IN REVIEW: Touché Amoré - "Lament"

 

Touché Amoré's fourth album was the product of profound grief; Stage Four was dedicated to singer Jeremy Bolm's mother, who had passed away after a battle with cancer. Stage Four was cathartic and gut wrenching, a highly emotional album that resonated with basically anyone who heard it.

The gap between Stage Four and Lament, at four years (with a re-recording of their debut album as a hold-me-over), was probably for the best; some separation from what came before works to Lament's benefit and, as such, there's a distance between the heightened emotions and the present, where that supreme sense of loss is still felt but isn't the entire story. Now, it's back to the business of furthering hardcore in a way that few bands have been able to.

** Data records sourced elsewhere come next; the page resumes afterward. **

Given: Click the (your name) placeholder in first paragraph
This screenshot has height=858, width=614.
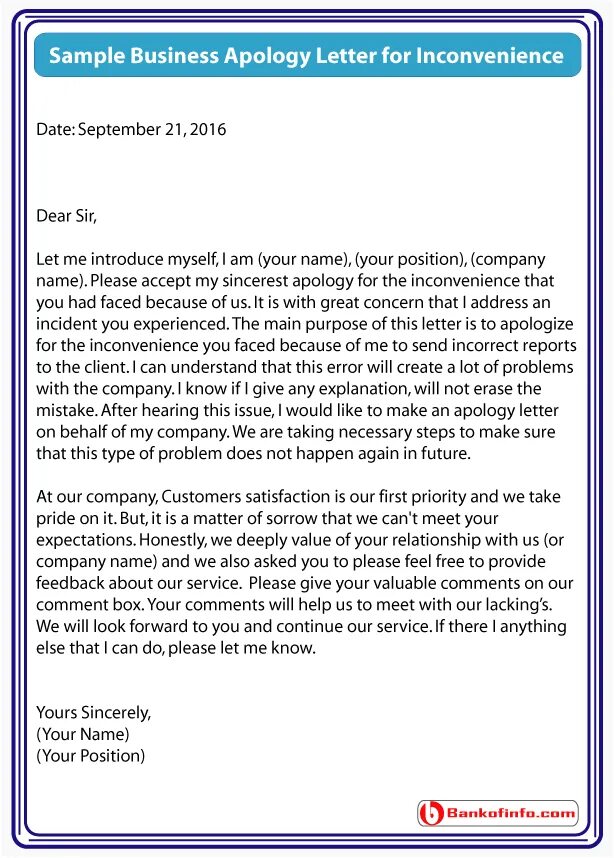Looking at the screenshot, I should click(x=303, y=259).
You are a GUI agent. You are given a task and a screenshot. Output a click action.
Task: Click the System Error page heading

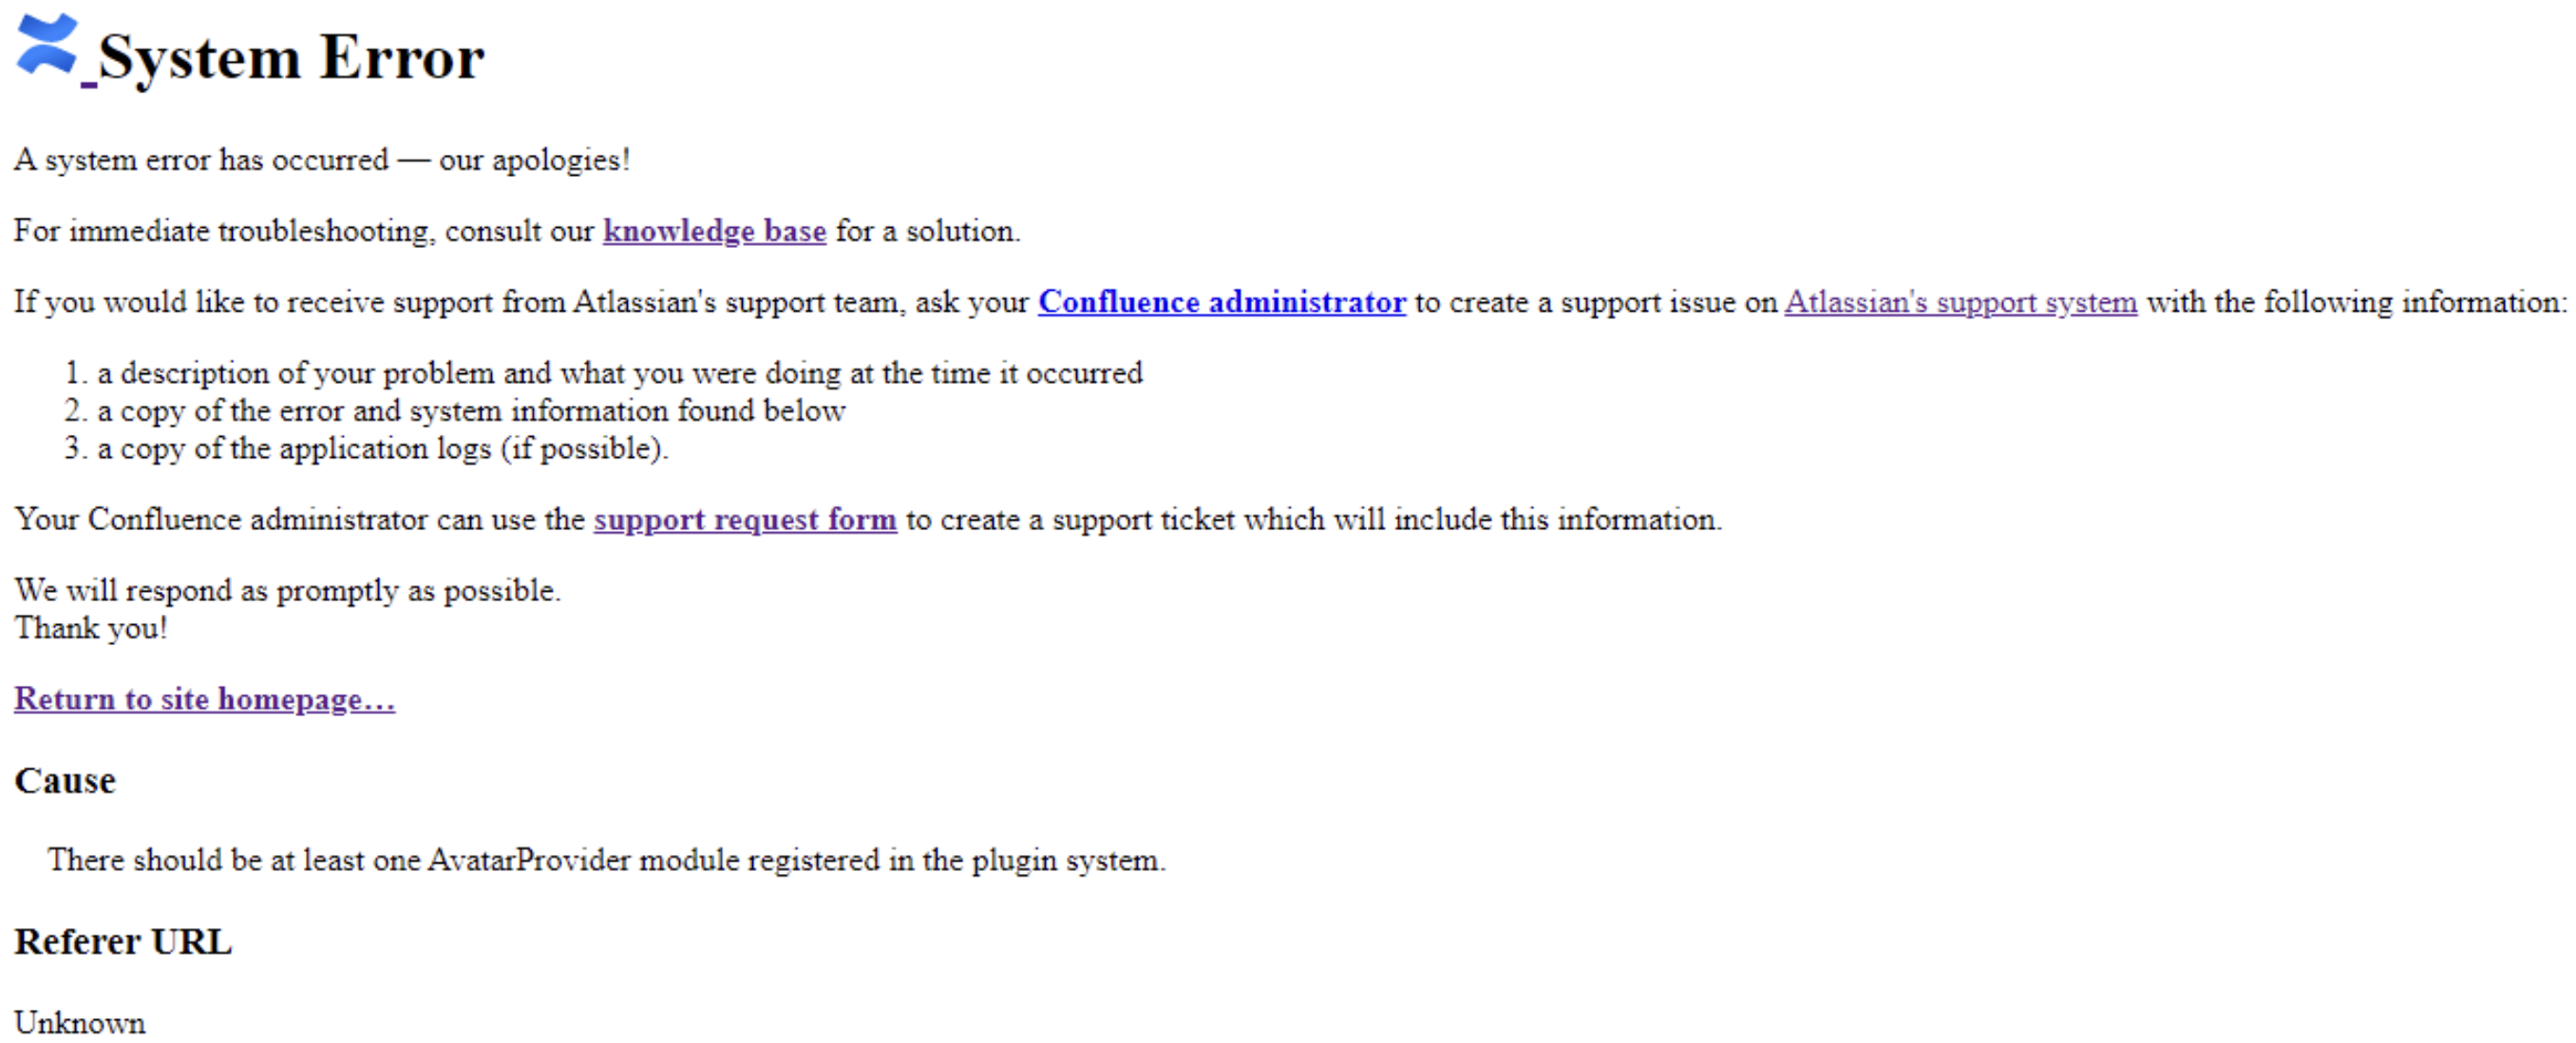[291, 58]
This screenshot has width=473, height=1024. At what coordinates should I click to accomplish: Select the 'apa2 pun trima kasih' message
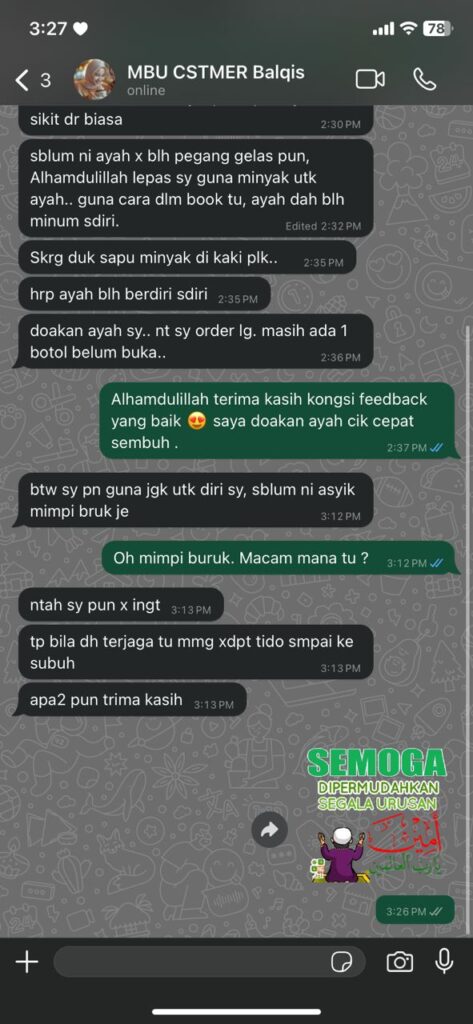(x=129, y=701)
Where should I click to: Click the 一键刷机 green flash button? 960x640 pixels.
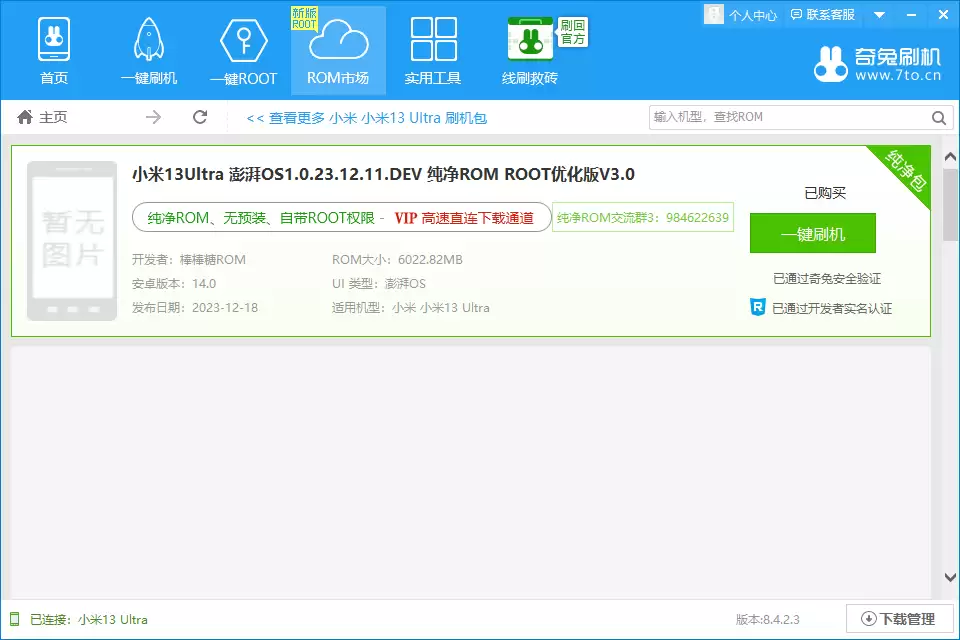(x=812, y=232)
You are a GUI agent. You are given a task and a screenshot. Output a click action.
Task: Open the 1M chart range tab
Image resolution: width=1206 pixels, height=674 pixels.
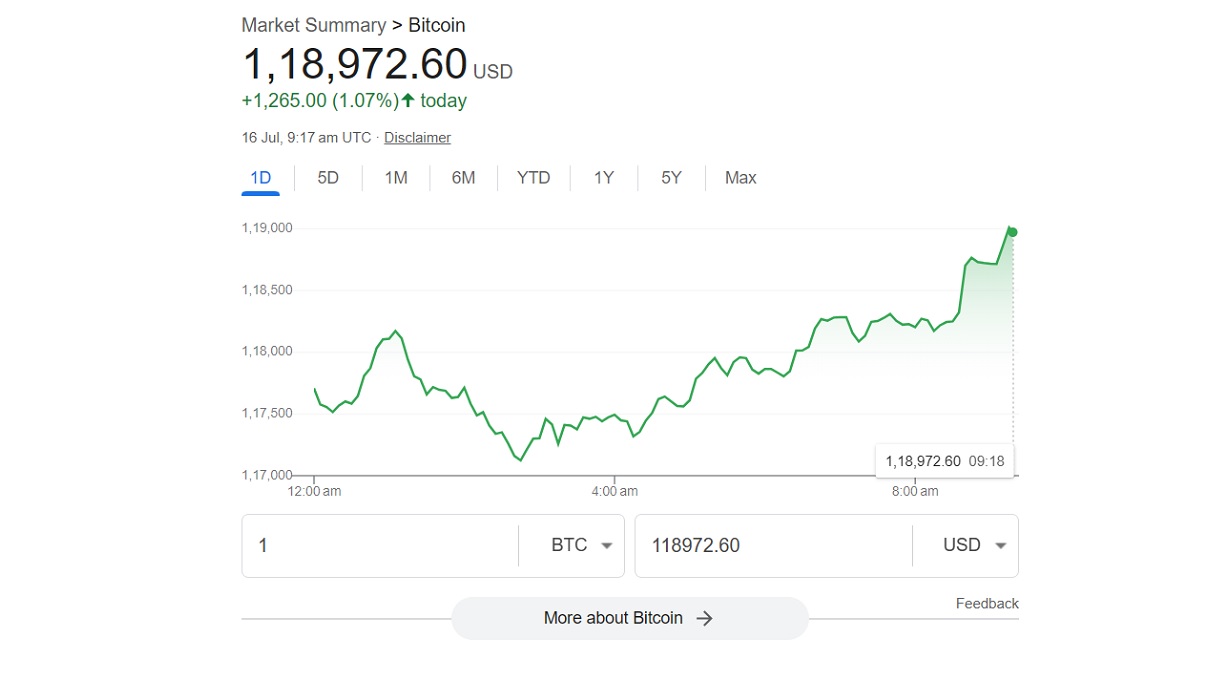pyautogui.click(x=396, y=178)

The emotive tendencies that became mandatory to tell Stage Four's story return here, alongside perhaps the band's most assured and confident songwriting; this is heavy and fast in places, to be sure, but it also doesn't shy away from a melody. Lead single Limelight is an unapologetically melodic moment that soars (Manchester Orchestra's Andy Hull handles the song's outro), while A Broadcast tracks closer to Pink Floyd than it does Black Flag, at least until the drums kick in.

Though it can't possibly carry the same emotional weight as what came before, Lament is just as raw and cathartic; it's the product of a band that's been forever changed by grief (and a record about said grief) but is learning to move forward. This isn't a record that offers answers, but it does offer solidarity to anyone whose grief follows them.